In the beginning I felt apologetic, I felt like, everyone staring is right and I shouldn’t be the way I am. I changed the way I dressed and considered buying a brown long haired wig just to fit in more. The locals are naturally sceptical, it seems, and they don’t warm to new people easily and there can even be nights when the transphobes feel courageous enough to say something. It’s not an easy place to be in.
Would I try less hard if I felt I had a home in London? Maybe I would because I’d feel there is something to come back to. But there isn’t and my heart fell in love at the first sight of Palermo. Why? It’s the most unlikely place for a pale white non-binary, green haired German to feel at home in. Between all those beautiful people, that speak a language that is so much harder to learn than I first anticipated.

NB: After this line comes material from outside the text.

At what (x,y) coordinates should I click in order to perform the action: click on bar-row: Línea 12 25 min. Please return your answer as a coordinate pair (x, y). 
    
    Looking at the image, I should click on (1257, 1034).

But the way they interact with each other! I once saw a man walking up a street in a haste. He looked like he was trying to get somewhere specific quickly. Another man stopped him (they obviously knew each other) and they engaged in a surely 10 minute lasting conversation ( back then I didn’t understand what they were talking about). That’s what got me. The fact that getting to point B was suddenly not as important anymore as the conversation with his friend. The connection and the words are more important than wherever he wanted to go to. I love the way I feel when I’ve instigated little conversations here. Everyone is always eager to chat, if you chat to them first. I love that people sing on the streets here and that they love their home.
It hurts to experience that it’s so much less open than I first anticipated though. Where is the dance? Where is the queer spaces? Where is the interest groups where strangers meet and become friends through common interest? Where is the curiosity to meet new and different people? I felt that where there is lack there is possibility to create something new. But am I being arrogant? Maybe one should just leave Palermo the way it is and leave the locals alone in their scepticism and judgment of other people. I don’t know. There are days when I’m the happiest here and there are days when I’m even lower than I was in London. It’s a city of extremes. No-one holds back here.
But then again, it feels like society in itself is testing me. You go to a bar, people will be unfriendly and grumpy at your existence there , you go to the bar once more they recognise you and from the third time on they will greet you and treat you like a fellow human being, but only when you’ve established that you’re not a transient visitor. It’s beautiful though when the first steps are taken and the outside shell is cracked. It’s as happiness inducing as the sound of a crackling Sfogliatella, when you bite through the layers and taste the ricotta inside.